Stored records:
##########

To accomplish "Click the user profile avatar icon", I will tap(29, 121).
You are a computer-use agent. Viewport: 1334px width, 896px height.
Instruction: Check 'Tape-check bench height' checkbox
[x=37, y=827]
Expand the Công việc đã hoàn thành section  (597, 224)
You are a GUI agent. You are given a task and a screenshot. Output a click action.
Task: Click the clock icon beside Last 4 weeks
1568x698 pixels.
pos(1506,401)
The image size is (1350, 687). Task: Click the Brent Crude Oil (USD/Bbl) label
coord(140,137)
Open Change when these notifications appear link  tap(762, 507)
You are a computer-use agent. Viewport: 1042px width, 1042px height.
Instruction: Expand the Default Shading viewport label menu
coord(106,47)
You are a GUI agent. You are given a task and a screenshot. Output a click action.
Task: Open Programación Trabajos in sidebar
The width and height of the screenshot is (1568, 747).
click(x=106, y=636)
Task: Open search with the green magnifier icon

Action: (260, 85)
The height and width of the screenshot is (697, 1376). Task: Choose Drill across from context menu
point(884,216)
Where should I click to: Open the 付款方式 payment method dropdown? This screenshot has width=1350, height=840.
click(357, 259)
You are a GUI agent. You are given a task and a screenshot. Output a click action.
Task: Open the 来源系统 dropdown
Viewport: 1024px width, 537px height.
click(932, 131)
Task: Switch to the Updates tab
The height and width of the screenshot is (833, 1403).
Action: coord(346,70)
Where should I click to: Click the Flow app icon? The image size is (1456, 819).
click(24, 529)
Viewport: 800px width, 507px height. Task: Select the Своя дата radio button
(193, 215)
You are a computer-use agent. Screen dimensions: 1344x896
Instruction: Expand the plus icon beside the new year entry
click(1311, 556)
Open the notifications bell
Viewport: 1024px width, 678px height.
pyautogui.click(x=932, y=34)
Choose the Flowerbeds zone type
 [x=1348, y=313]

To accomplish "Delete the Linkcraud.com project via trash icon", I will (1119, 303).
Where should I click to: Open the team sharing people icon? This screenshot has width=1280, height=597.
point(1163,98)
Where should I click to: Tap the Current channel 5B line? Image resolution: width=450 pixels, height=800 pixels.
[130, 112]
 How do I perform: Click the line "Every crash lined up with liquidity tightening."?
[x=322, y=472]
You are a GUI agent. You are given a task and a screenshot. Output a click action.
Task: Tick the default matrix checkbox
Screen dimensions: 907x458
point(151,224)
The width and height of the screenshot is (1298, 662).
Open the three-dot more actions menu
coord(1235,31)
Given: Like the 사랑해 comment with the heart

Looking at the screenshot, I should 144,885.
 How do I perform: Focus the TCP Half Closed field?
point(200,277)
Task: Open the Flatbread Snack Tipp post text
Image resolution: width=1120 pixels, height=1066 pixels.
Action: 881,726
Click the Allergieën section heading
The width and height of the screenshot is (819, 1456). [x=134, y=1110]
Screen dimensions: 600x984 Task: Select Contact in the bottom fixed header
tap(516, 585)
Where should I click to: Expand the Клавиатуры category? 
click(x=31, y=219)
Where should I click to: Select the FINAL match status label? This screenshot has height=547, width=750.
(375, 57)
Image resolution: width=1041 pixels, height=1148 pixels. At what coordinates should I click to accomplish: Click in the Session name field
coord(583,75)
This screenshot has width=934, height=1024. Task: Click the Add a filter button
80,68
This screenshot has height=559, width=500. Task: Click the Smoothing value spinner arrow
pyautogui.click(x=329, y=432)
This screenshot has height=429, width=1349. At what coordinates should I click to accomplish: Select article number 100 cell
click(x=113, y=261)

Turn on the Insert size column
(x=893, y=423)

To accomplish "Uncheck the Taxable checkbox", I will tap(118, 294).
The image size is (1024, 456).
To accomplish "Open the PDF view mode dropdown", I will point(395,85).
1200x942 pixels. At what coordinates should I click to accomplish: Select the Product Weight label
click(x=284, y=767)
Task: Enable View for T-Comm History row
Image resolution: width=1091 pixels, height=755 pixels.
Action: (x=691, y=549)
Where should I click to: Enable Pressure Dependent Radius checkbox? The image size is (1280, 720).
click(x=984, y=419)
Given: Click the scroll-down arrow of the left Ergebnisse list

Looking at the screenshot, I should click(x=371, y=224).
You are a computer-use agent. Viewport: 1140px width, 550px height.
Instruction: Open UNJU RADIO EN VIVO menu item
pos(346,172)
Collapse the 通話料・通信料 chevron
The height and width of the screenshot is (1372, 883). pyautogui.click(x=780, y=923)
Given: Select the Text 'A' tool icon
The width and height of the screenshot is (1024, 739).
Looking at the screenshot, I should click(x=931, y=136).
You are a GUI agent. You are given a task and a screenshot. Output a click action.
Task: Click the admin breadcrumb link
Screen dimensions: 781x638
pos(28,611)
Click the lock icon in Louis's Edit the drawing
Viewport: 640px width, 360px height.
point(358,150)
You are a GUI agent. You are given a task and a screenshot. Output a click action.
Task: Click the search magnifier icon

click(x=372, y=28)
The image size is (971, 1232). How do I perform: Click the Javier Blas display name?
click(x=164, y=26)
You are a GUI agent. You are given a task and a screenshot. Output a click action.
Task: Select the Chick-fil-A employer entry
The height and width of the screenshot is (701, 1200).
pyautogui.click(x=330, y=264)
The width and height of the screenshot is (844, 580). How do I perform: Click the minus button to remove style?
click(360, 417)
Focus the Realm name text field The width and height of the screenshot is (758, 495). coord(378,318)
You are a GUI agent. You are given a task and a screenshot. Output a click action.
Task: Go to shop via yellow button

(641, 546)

##########

WORK TO BE COMPLETED:
Copy out the entries above again, keeping them exact.

RESULT FOR THIS EXERCISE:
To accomplish "Click the user profile avatar icon", I will tap(29, 121).
You are a computer-use agent. Viewport: 1334px width, 896px height.
Instruction: Check 'Tape-check bench height' checkbox
[x=37, y=827]
Expand the Công việc đã hoàn thành section  (597, 224)
You are a GUI agent. You are given a task and a screenshot. Output a click action.
Task: Click the clock icon beside Last 4 weeks
1568x698 pixels.
pos(1506,401)
The image size is (1350, 687). Task: Click the Brent Crude Oil (USD/Bbl) label
coord(140,137)
Open Change when these notifications appear link  tap(762, 507)
You are a computer-use agent. Viewport: 1042px width, 1042px height.
Instruction: Expand the Default Shading viewport label menu
coord(106,47)
You are a GUI agent. You are given a task and a screenshot. Output a click action.
Task: Open Programación Trabajos in sidebar
The width and height of the screenshot is (1568, 747).
click(x=106, y=636)
Task: Open search with the green magnifier icon

Action: (260, 85)
The height and width of the screenshot is (697, 1376). Task: Choose Drill across from context menu
point(884,216)
Where should I click to: Open the 付款方式 payment method dropdown? This screenshot has width=1350, height=840.
click(357, 259)
You are a GUI agent. You are given a task and a screenshot. Output a click action.
Task: Open the 来源系统 dropdown
Viewport: 1024px width, 537px height.
click(932, 131)
Task: Switch to the Updates tab
The height and width of the screenshot is (833, 1403).
Action: coord(346,70)
Where should I click to: Click the Flow app icon? The image size is (1456, 819).
click(24, 529)
Viewport: 800px width, 507px height. Task: Select the Своя дата radio button
(193, 215)
You are a computer-use agent. Screen dimensions: 1344x896
Instruction: Expand the plus icon beside the new year entry
click(1311, 556)
Open the notifications bell
Viewport: 1024px width, 678px height.
pyautogui.click(x=932, y=34)
Choose the Flowerbeds zone type
 [x=1348, y=313]

To accomplish "Delete the Linkcraud.com project via trash icon", I will (1119, 303).
Where should I click to: Open the team sharing people icon? This screenshot has width=1280, height=597.
point(1163,98)
Where should I click to: Tap the Current channel 5B line? Image resolution: width=450 pixels, height=800 pixels.
[130, 112]
 How do I perform: Click the line "Every crash lined up with liquidity tightening."?
[x=322, y=472]
You are a GUI agent. You are given a task and a screenshot. Output a click action.
Task: Tick the default matrix checkbox
Screen dimensions: 907x458
point(151,224)
The width and height of the screenshot is (1298, 662).
Open the three-dot more actions menu
coord(1235,31)
Given: Like the 사랑해 comment with the heart

Looking at the screenshot, I should 144,885.
 How do I perform: Focus the TCP Half Closed field?
point(200,277)
Task: Open the Flatbread Snack Tipp post text
Image resolution: width=1120 pixels, height=1066 pixels.
Action: 881,726
Click the Allergieën section heading
The width and height of the screenshot is (819, 1456). [x=134, y=1110]
Screen dimensions: 600x984 Task: Select Contact in the bottom fixed header
tap(516, 585)
Where should I click to: Expand the Клавиатуры category? 
click(x=31, y=219)
Where should I click to: Select the FINAL match status label? This screenshot has height=547, width=750.
(375, 57)
Image resolution: width=1041 pixels, height=1148 pixels. At what coordinates should I click to accomplish: Click in the Session name field
coord(583,75)
This screenshot has width=934, height=1024. Task: Click the Add a filter button
80,68
This screenshot has height=559, width=500. Task: Click the Smoothing value spinner arrow
pyautogui.click(x=329, y=432)
This screenshot has height=429, width=1349. At what coordinates should I click to accomplish: Select article number 100 cell
click(x=113, y=261)

Turn on the Insert size column
(x=893, y=423)

To accomplish "Uncheck the Taxable checkbox", I will tap(118, 294).
The image size is (1024, 456).
To accomplish "Open the PDF view mode dropdown", I will point(395,85).
1200x942 pixels. At what coordinates should I click to accomplish: Select the Product Weight label
click(x=284, y=767)
Task: Enable View for T-Comm History row
Image resolution: width=1091 pixels, height=755 pixels.
Action: (x=691, y=549)
Where should I click to: Enable Pressure Dependent Radius checkbox? The image size is (1280, 720).
click(x=984, y=419)
Given: Click the scroll-down arrow of the left Ergebnisse list

Looking at the screenshot, I should click(x=371, y=224).
You are a computer-use agent. Viewport: 1140px width, 550px height.
Instruction: Open UNJU RADIO EN VIVO menu item
pos(346,172)
Collapse the 通話料・通信料 chevron
The height and width of the screenshot is (1372, 883). pyautogui.click(x=780, y=923)
Given: Select the Text 'A' tool icon
The width and height of the screenshot is (1024, 739).
Looking at the screenshot, I should click(x=931, y=136).
You are a GUI agent. You are given a task and a screenshot. Output a click action.
Task: Click the admin breadcrumb link
Screen dimensions: 781x638
pos(28,611)
Click the lock icon in Louis's Edit the drawing
Viewport: 640px width, 360px height.
point(358,150)
You are a GUI agent. You are given a task and a screenshot. Output a click action.
Task: Click the search magnifier icon

click(x=372, y=28)
The image size is (971, 1232). How do I perform: Click the Javier Blas display name?
click(x=164, y=26)
You are a GUI agent. You are given a task and a screenshot. Output a click action.
Task: Select the Chick-fil-A employer entry
The height and width of the screenshot is (701, 1200).
pyautogui.click(x=330, y=264)
The width and height of the screenshot is (844, 580). How do I perform: Click the minus button to remove style?
click(360, 417)
Focus the Realm name text field The width and height of the screenshot is (758, 495). coord(378,318)
You are a GUI agent. You are given a task and a screenshot. Output a click action.
Task: Go to shop via yellow button

(641, 546)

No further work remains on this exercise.